Further, non-volatile memories can be built which are as tight as the nanoscale (sublithographic) wire pitch. See, for example, U.S. Pat. No. 6,128,214 to Kuekes, Williams, Stanley and Heath.
However, in order to program or read these crosspoint, a way to apply a control voltage to an individual nanoscale wire and to selectively read from a single nanoscale wire is needed. Therefore, a critical weak link in the construction of fully nanoscale memory and logic arrays is the construction of an interface that allows one to individually address the nanoscale wires from the microscale wires.
A scheme for bridging the microscale-nanoscale gap with a decoder based on randomly deposited gold nanoparticles has been disclosed in U.S. Pat. No. 6,256,767 cited above. The gold particles must be deposited over the region in which control and address wires intersect. This prior art approach relies on close control of the density of deposited particles, ideally targeting half of the points of intersection. Additionally, the approach relies on strongly quantized connection values for each intersection, while imprecisely localized gold nanoparticles could lead to intermediate values that complicate the discovery of wires that are connected. Consequently, the prior art approach comes with its own set of manufacturing challenges.
Therefore, a better way to individually address the nanoscale wires is needed. The present disclosure shows devices and methods able to control single nanoscale wires individually, wherein control is performed both at the microscale level and at the nanoscale level, so that individual crosspoints can be programmed and addressed.

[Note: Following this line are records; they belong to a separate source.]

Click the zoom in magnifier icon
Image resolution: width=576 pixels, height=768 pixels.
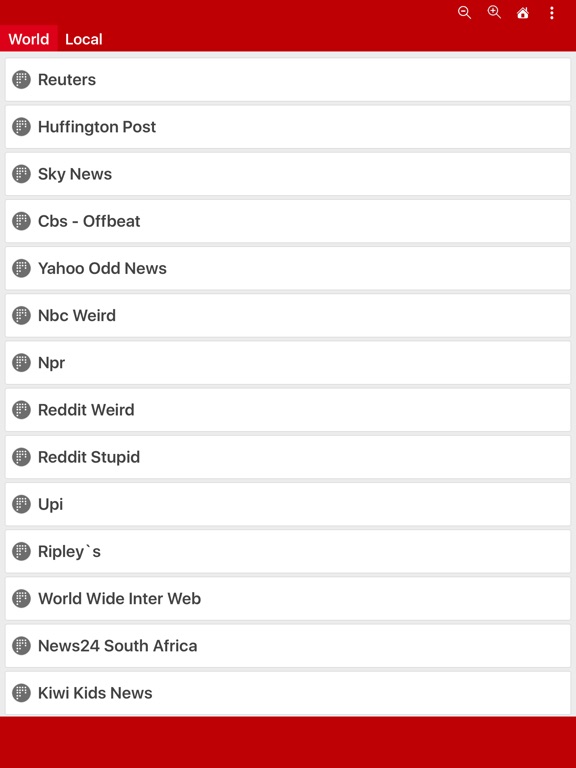click(x=494, y=13)
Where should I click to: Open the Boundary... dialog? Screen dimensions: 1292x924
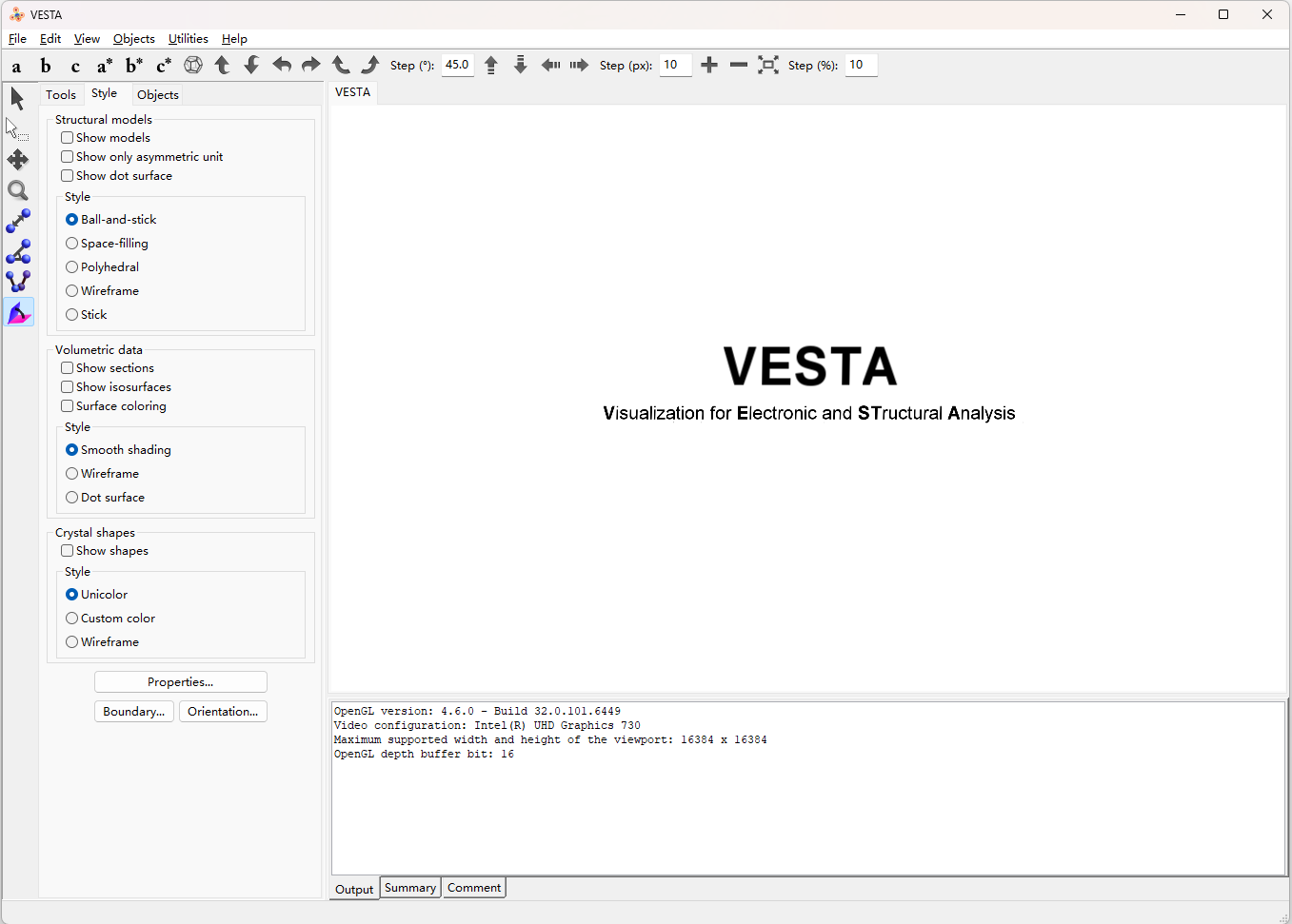pyautogui.click(x=133, y=712)
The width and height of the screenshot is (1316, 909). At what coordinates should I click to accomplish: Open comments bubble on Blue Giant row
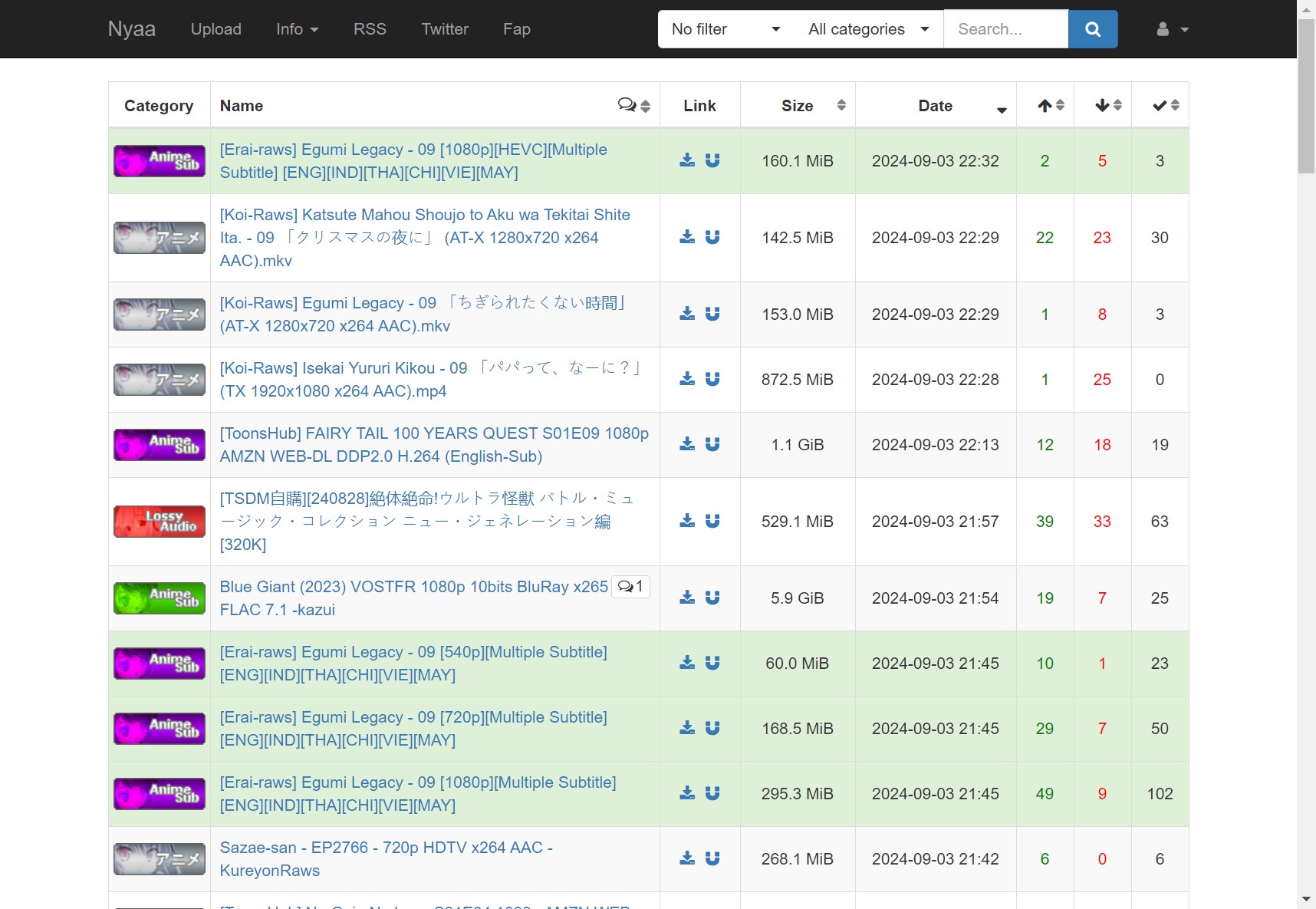coord(630,587)
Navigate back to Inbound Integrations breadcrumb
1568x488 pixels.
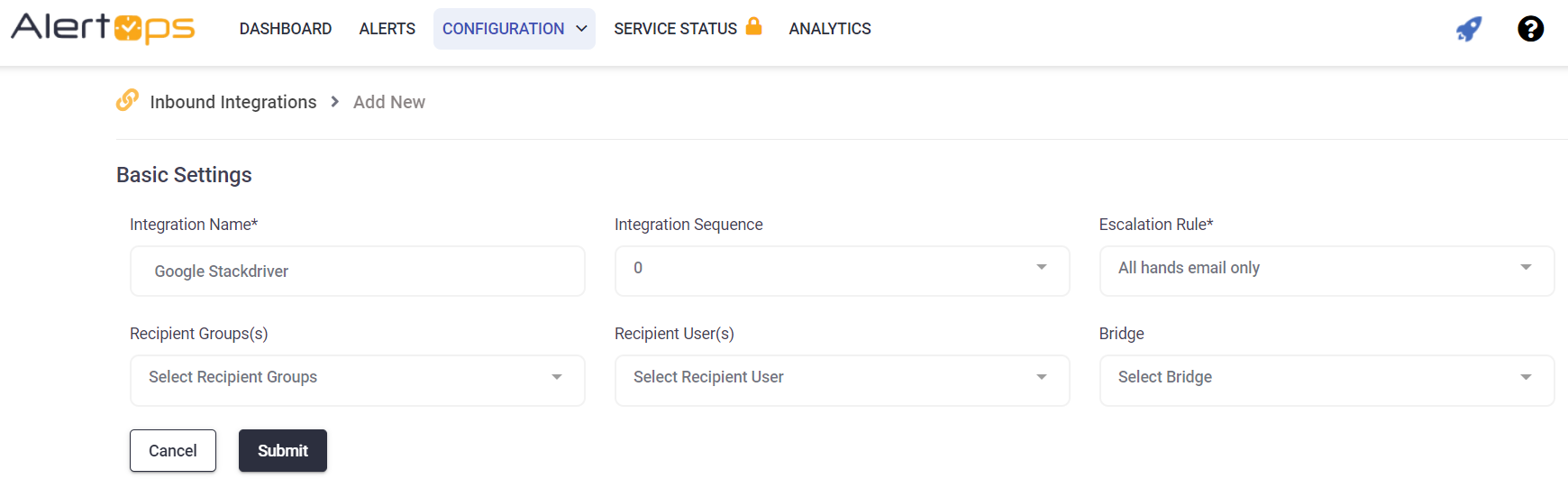[232, 102]

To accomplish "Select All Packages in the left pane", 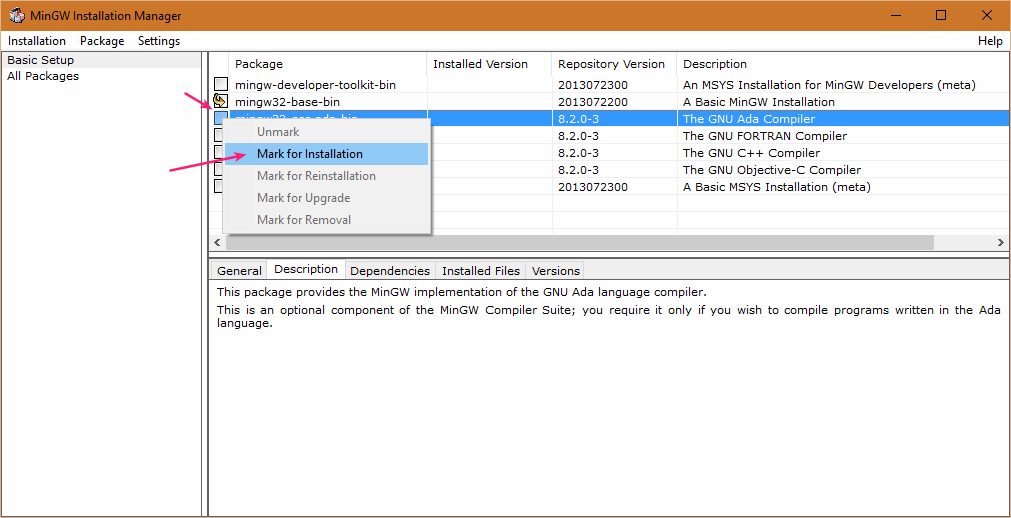I will [43, 76].
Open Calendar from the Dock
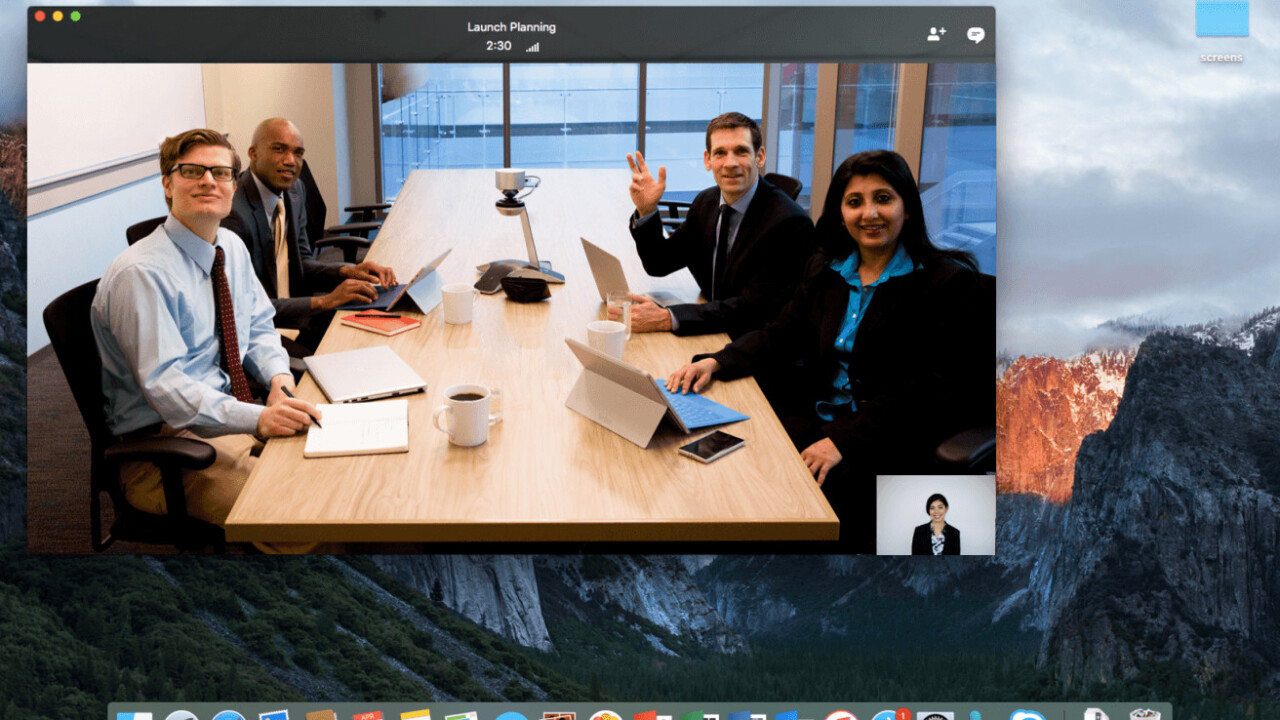The image size is (1280, 720). 368,715
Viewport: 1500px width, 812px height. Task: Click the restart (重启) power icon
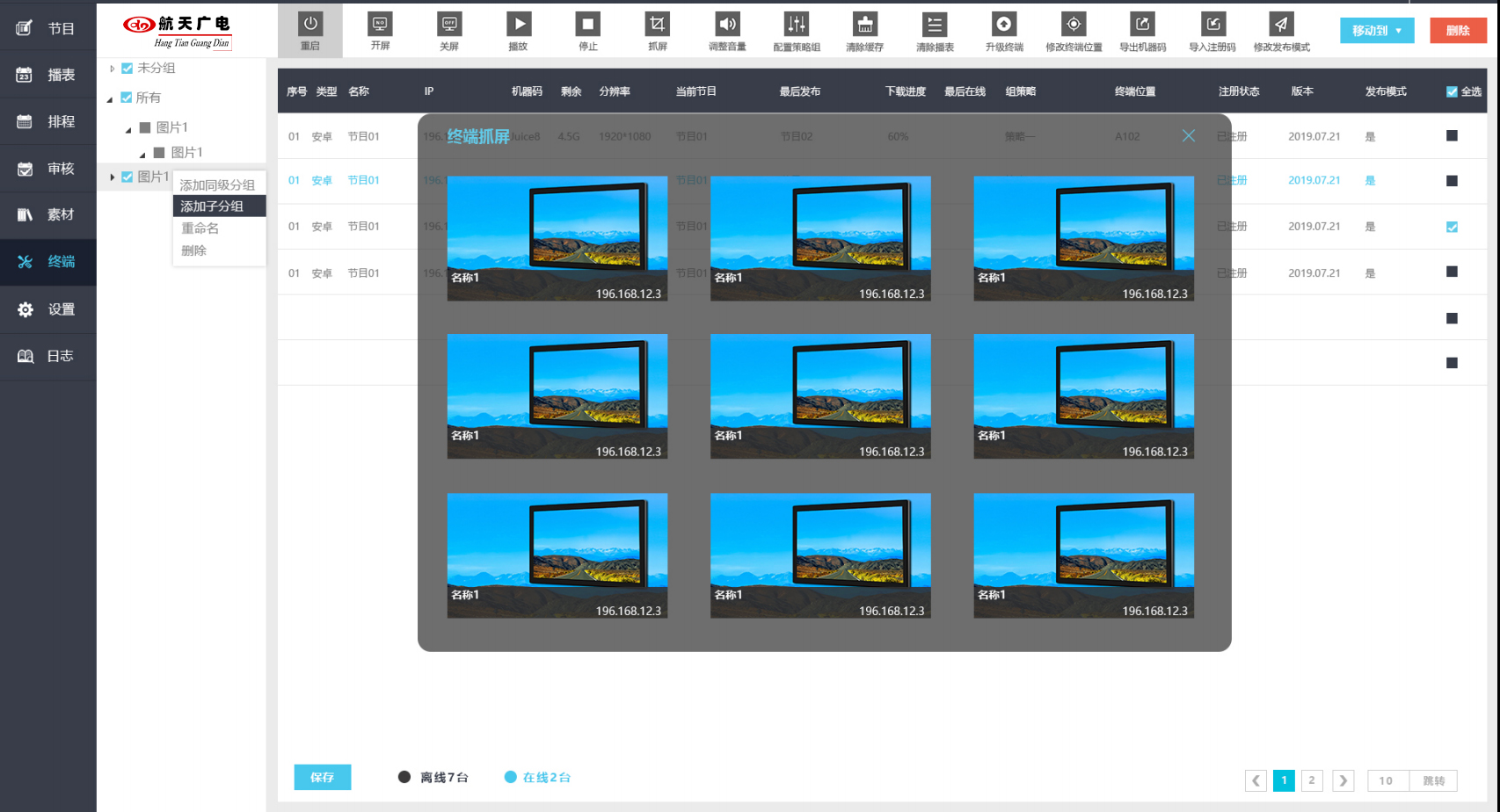[310, 25]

Throughout the present disclosure, the term micron-scale (also microscale) will refer to dimensions that range from about 0.1 micrometer to about 2 micrometers in size. The term nanometer-scale (also nanoscale) will refer to dimensions that range from 0.1 nanometers to 50 nanometers (0.05 micrometer), the preferred range being from 0.5 nanometers to 5 nanometers.